_Task brief_
Among the entries below, find each line with "Given" and show it.

Stored data:
▼▼▼
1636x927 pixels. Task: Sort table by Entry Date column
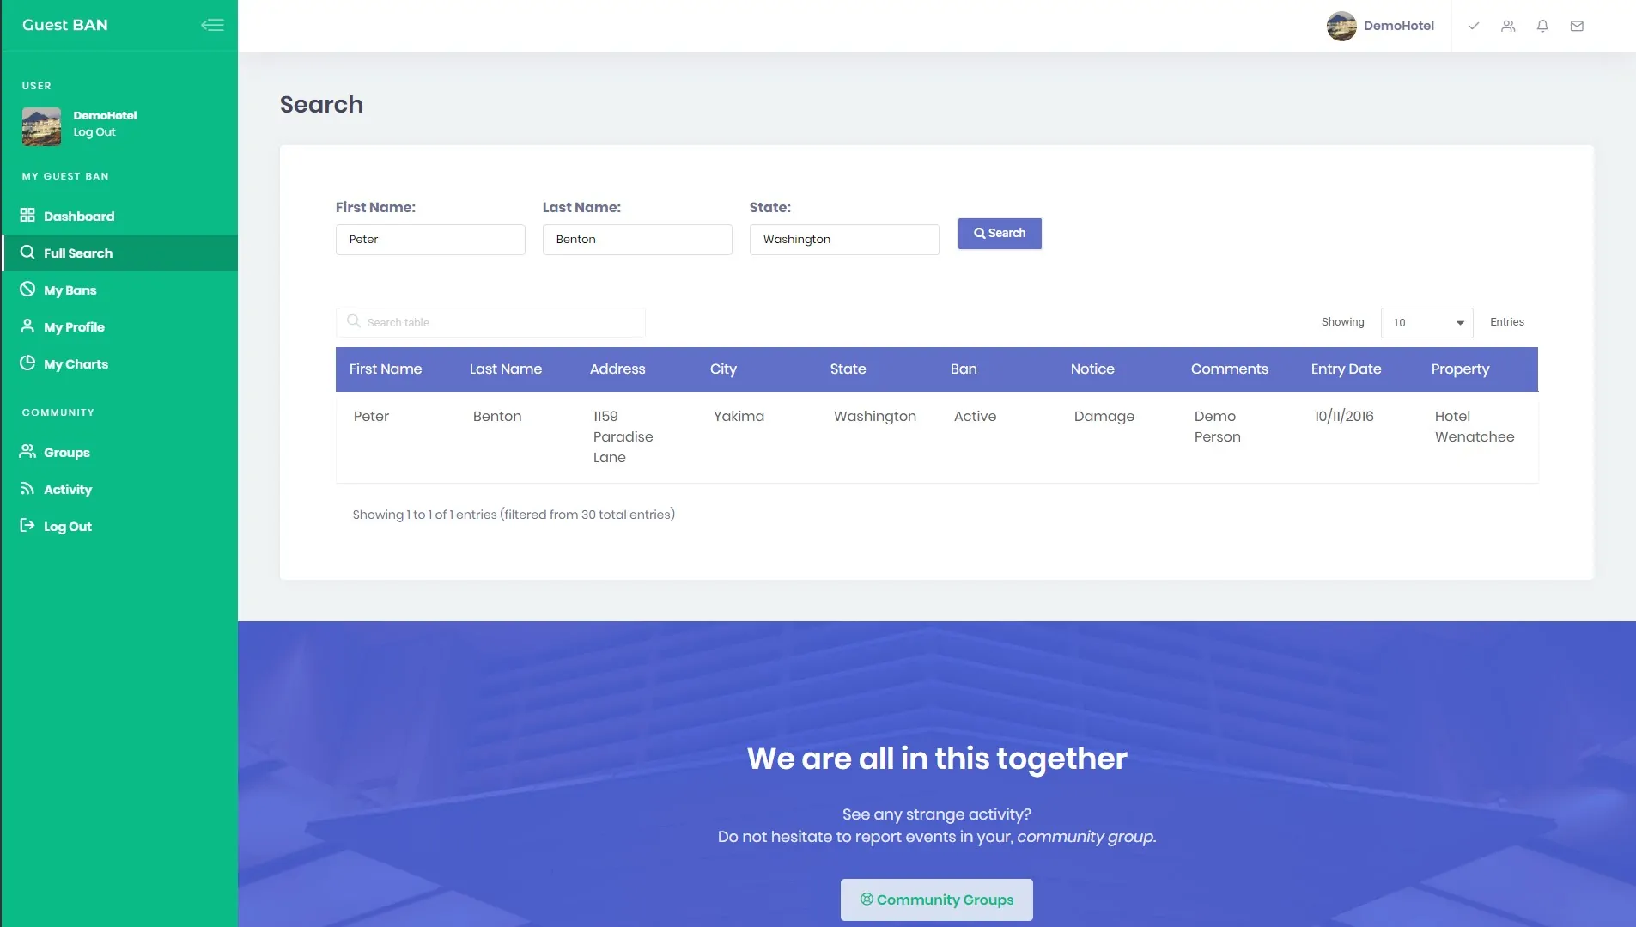click(1346, 369)
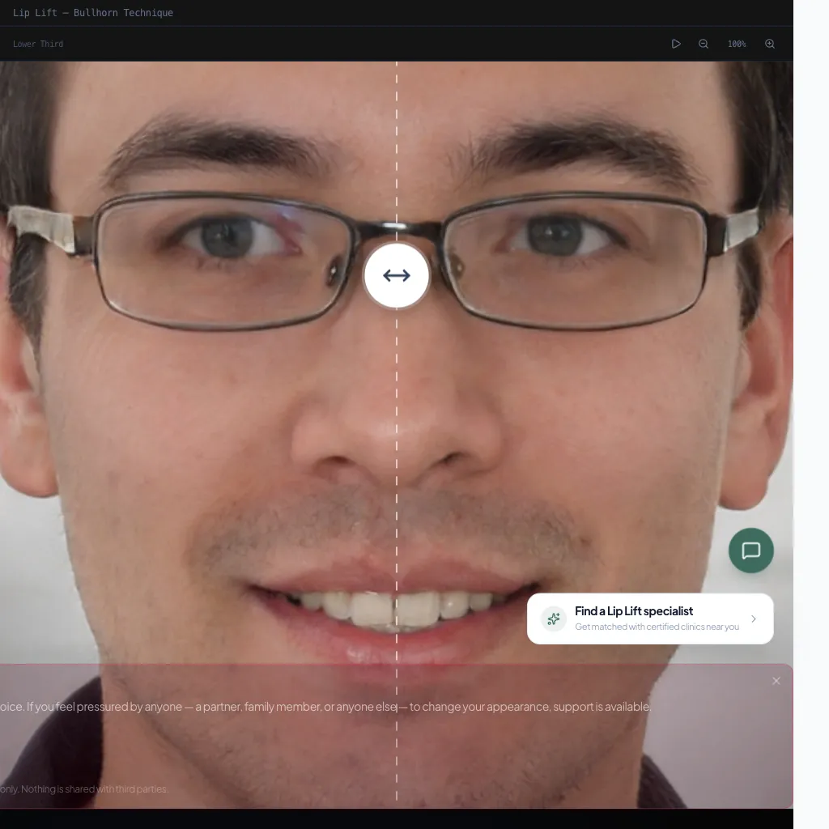Click the white panel strip at right edge
Viewport: 829px width, 829px height.
811,405
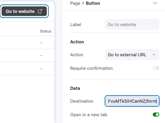Enable the Require confirmation toggle

(156, 68)
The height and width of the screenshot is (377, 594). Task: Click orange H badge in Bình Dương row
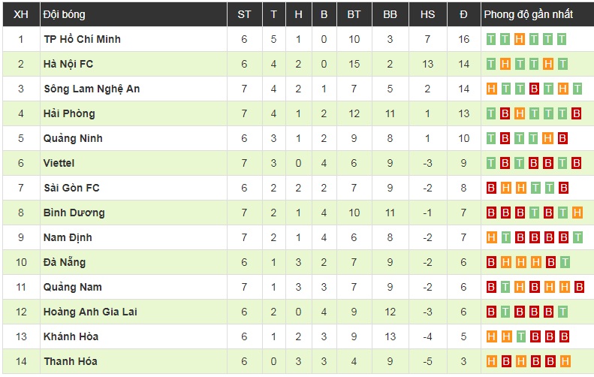coord(577,213)
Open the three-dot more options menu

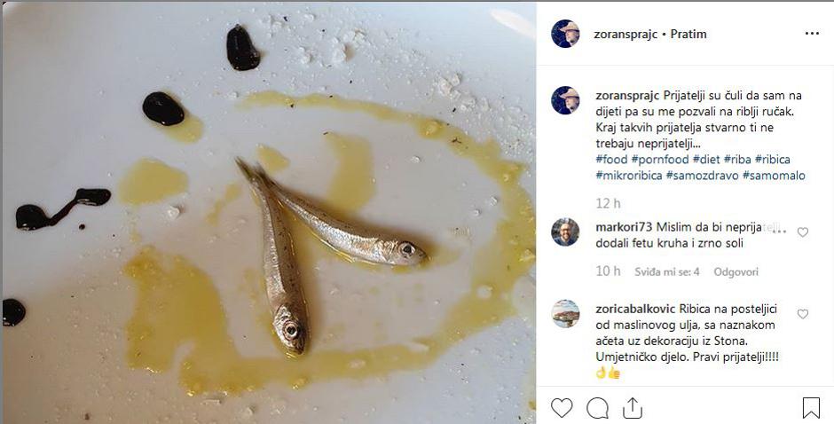click(x=812, y=34)
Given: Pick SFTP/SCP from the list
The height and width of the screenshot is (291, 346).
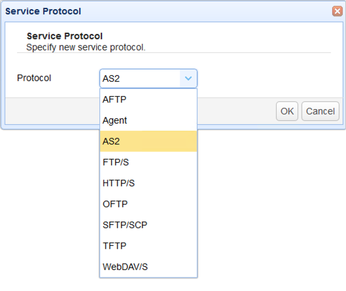Looking at the screenshot, I should tap(148, 225).
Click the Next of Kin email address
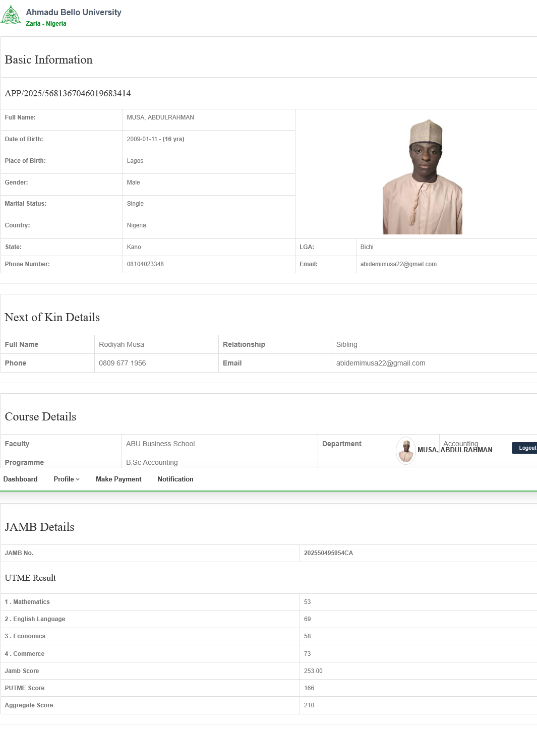The height and width of the screenshot is (731, 537). point(381,363)
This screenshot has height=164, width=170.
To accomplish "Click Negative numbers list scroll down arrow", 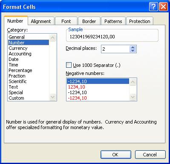I will pos(133,97).
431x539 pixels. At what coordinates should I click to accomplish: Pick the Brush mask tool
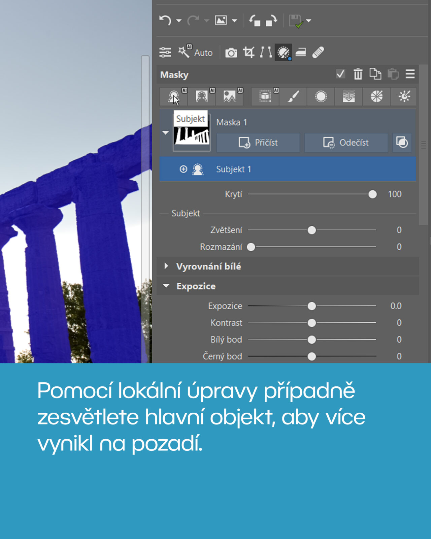coord(293,97)
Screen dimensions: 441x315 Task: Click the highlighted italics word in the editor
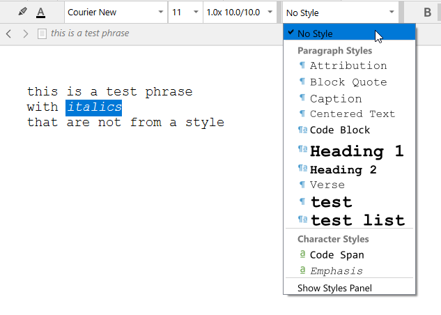point(94,107)
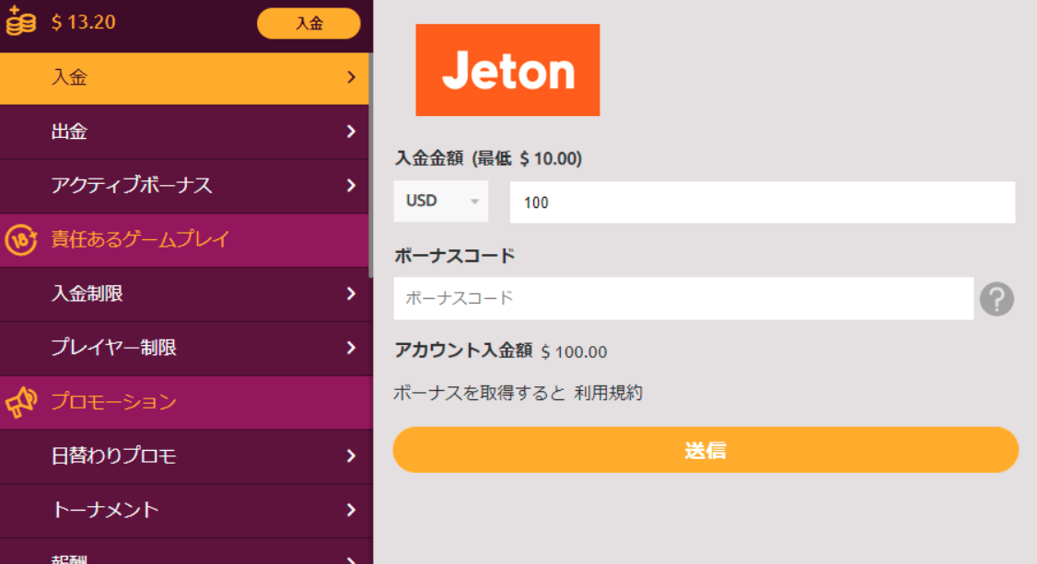
Task: Select 入金 in the sidebar menu
Action: [184, 78]
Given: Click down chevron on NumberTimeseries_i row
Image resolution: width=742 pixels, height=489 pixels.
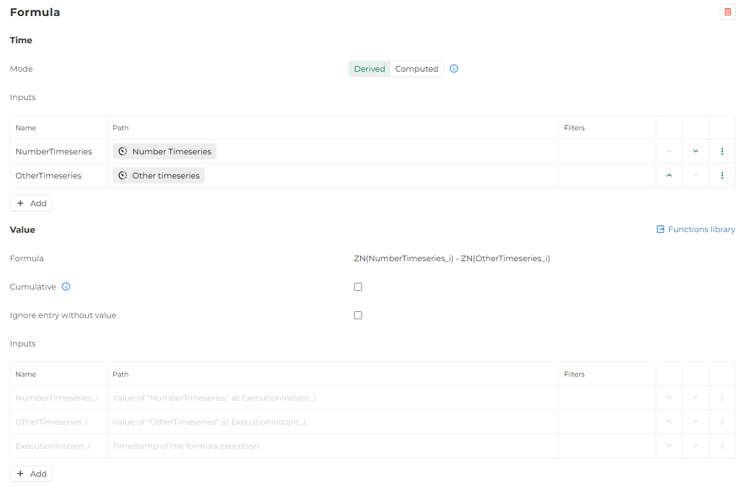Looking at the screenshot, I should click(x=696, y=398).
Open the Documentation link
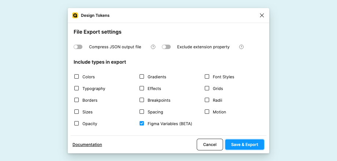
▲▲▲
_Result for this task_
Given: Pick SFTP/SCP from the list
Given: Click down chevron on NumberTimeseries_i row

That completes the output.